Exercise brief » Scan the records for the string "computer" and copy every line that holds it.

Items listed in a dataset »
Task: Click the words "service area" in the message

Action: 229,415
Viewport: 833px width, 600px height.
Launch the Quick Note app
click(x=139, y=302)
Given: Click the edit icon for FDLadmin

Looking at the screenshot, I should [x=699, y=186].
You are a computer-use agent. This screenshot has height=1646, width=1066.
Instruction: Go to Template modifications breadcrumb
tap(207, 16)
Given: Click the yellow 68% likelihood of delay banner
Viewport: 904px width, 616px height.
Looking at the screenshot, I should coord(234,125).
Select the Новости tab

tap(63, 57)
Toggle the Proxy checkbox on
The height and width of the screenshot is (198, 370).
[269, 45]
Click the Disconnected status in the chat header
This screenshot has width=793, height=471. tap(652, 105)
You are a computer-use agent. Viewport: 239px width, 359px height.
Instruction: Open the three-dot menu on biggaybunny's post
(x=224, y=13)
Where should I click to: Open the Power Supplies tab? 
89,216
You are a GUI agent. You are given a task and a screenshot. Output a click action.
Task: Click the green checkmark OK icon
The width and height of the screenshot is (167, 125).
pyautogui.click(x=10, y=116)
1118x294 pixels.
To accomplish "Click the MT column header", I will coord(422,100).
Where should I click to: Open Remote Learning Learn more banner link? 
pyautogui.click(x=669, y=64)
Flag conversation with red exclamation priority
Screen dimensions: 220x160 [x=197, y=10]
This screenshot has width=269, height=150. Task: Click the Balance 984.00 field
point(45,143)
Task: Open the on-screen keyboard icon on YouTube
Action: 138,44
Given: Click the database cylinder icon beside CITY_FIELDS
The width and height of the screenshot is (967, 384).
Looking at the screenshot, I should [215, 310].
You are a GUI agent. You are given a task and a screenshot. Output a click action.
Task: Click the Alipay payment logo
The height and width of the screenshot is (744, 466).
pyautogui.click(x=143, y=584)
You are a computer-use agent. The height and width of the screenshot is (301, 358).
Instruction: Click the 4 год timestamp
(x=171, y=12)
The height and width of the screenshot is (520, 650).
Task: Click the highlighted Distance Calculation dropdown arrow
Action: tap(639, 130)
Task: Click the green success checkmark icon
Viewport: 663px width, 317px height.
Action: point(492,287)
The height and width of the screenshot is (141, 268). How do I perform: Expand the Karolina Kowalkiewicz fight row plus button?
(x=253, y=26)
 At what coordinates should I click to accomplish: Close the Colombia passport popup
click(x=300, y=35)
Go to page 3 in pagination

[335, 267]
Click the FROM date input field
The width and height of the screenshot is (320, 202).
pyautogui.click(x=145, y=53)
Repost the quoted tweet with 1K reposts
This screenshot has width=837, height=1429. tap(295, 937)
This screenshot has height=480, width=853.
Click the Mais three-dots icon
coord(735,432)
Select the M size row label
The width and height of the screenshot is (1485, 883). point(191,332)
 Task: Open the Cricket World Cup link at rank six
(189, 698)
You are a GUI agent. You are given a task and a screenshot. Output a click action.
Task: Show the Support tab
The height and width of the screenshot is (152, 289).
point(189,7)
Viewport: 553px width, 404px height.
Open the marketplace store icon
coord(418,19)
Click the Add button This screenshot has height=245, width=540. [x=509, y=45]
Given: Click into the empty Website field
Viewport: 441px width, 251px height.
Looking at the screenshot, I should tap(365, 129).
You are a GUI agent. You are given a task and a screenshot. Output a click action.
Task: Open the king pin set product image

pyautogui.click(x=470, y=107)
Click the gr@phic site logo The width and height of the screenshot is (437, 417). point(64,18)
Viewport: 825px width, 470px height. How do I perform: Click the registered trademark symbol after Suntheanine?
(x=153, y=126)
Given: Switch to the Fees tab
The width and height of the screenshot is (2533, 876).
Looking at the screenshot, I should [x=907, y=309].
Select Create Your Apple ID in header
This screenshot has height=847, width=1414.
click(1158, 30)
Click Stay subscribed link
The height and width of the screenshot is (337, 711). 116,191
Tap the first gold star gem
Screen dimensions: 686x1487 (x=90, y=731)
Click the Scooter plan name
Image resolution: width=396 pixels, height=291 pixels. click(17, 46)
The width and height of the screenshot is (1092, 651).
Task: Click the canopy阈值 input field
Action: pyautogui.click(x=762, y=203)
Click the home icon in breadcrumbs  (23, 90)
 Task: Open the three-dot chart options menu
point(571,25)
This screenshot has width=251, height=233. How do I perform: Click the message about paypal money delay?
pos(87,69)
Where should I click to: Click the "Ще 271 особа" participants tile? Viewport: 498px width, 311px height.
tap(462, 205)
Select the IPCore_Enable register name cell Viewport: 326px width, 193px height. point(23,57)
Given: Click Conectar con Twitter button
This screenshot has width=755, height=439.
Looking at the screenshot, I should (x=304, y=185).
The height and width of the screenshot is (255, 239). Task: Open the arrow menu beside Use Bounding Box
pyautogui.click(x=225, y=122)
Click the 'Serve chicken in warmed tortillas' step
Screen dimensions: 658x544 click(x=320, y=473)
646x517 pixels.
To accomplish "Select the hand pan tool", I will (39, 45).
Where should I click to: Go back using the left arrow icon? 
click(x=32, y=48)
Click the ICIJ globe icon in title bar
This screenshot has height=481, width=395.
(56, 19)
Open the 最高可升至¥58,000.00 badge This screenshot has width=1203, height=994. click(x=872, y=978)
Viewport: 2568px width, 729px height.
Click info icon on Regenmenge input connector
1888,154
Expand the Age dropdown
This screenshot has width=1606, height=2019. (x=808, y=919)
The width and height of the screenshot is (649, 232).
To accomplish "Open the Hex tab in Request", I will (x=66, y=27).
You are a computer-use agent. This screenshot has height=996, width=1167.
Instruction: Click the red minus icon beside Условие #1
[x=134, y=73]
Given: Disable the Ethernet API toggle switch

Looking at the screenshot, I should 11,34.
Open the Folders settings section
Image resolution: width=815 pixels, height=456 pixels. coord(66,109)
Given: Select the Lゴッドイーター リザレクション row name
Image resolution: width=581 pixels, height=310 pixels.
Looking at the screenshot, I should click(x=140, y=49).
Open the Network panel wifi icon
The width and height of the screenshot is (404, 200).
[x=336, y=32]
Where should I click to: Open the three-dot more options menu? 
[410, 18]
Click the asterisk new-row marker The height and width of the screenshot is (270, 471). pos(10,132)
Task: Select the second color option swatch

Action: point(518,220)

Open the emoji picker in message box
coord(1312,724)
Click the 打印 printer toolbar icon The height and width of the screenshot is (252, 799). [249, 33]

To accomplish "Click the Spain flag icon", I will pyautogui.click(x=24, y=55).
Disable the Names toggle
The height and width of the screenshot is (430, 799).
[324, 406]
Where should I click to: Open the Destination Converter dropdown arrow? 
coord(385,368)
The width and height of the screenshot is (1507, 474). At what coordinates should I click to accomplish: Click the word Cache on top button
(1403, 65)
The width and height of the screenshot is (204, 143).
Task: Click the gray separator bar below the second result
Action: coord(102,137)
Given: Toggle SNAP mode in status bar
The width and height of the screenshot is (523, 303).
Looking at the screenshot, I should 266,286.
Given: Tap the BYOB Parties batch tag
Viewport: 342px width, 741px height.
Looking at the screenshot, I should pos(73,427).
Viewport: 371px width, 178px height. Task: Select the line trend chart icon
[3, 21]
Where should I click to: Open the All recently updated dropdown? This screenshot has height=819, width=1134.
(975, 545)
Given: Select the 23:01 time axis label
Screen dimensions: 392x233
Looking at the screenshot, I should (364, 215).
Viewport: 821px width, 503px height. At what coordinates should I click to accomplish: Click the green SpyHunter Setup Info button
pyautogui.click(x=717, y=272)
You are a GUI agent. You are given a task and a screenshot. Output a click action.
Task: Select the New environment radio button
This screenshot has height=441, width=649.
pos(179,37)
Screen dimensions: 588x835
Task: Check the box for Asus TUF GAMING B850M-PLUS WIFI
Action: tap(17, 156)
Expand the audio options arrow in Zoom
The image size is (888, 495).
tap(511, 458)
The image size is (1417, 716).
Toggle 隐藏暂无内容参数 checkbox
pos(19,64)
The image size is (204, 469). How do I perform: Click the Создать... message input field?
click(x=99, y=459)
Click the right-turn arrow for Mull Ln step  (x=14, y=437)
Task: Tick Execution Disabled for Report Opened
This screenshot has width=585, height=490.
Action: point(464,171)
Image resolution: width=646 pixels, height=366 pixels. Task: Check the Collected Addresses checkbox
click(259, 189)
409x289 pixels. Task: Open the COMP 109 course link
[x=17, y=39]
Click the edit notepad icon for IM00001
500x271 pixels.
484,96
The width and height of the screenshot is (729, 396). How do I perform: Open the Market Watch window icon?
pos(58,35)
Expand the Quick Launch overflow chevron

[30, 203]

Answer to the exercise »
You are a computer-use agent. This screenshot has height=1646, width=1066.
You are a computer-use agent. Viewport: 239px width, 359px height.
You are a computer-use agent. The height and width of the screenshot is (301, 358).
You are a computer-use agent. This screenshot has height=996, width=1167.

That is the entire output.